◆ Passage
Much like the author photo proudly displayed on the back cover, Back With The Human Condition presents itself as a serious collection, but one that is filled with slightly more relaxed and satirical moments. At face value the book feels like a philosophical exploration. Love. Money. Death. Complaints. And while the gravity of the first three subjects can weigh heavily, it is the fourth and final, the slight twist, that delights and carries itself throughout the collection.
These four sections act as a guide, a reference point by which we can look into the poems. Through them Ascroft focuses the readers attention in a very effective manner, the subjects are after all relatable to us as readers in some way. And by keeping his overarching subjects so broad, we can read our own experiences into his writing. It is a rare thing for an author to pull this off successfully, but Ascroft has managed it, seemingly with ease.
Reading through the collection, one can see the fine crafting that has gone into each and every poem. In ‘The Tide’ we find a powerful description of a lover’s touch.

◆ Stored data

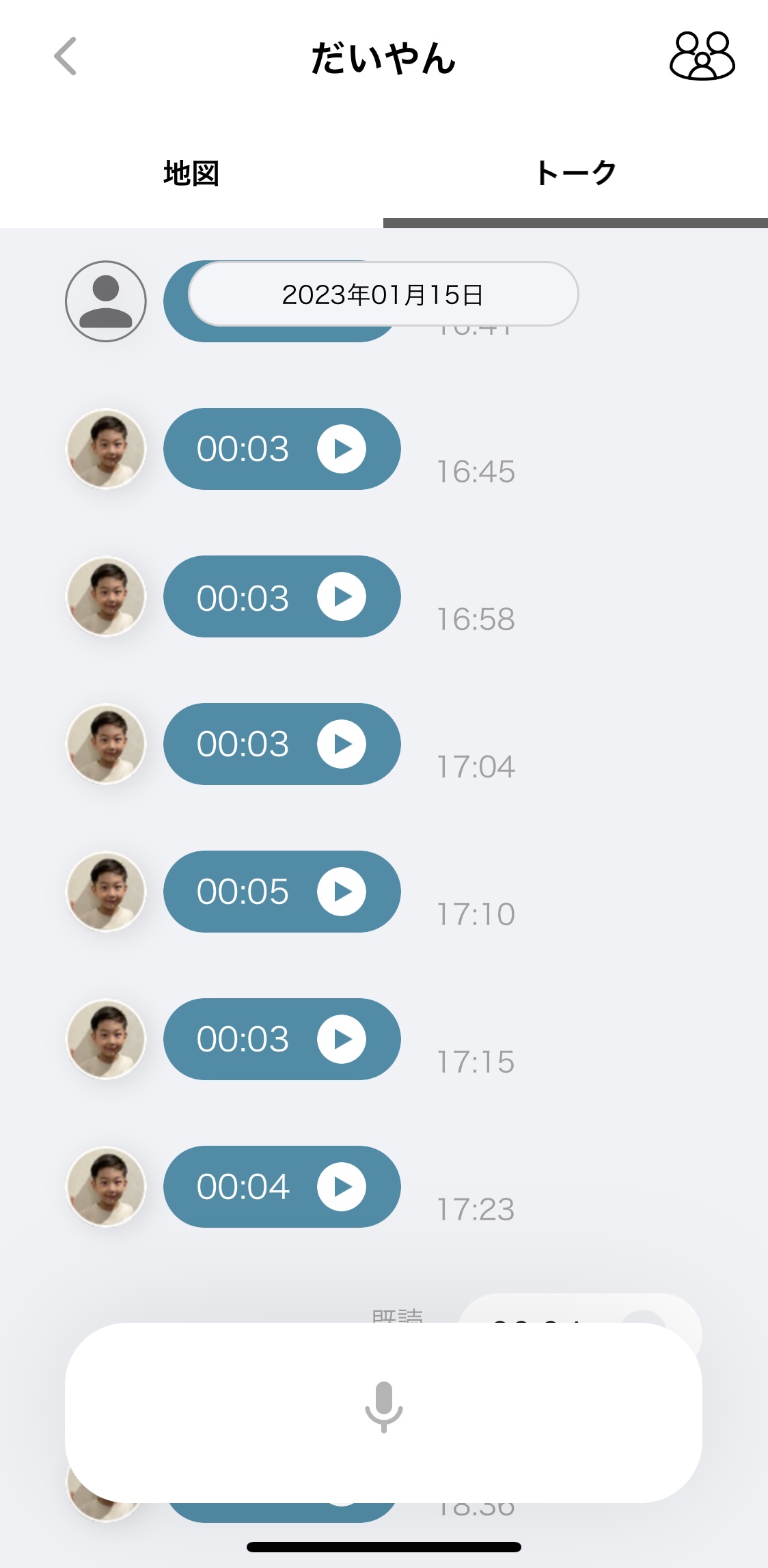
Task: Select the トーク tab
Action: 575,174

◆ What to do
1. According to the review, which poem contains a powerful description of a lover's touch?
2. From the review, copy the stretch from "Much like the" through "throughout the collection.".
3. List the four subjects that the review names as the sections of the collection.

◆ Answers to the problems
1. 'The Tide'

2.
Much like the author photo proudly displayed on the back cover, Back With The Human Condition presents itself as a serious collection, but one that is filled with slightly more relaxed and satirical moments. At face value the book feels like a philosophical exploration. Love. Money. Death. Complaints. And while the gravity of the first three subjects can weigh heavily, it is the fourth and final, the slight twist, that delights and carries itself throughout the collection.

3. Love, Money, Death, Complaints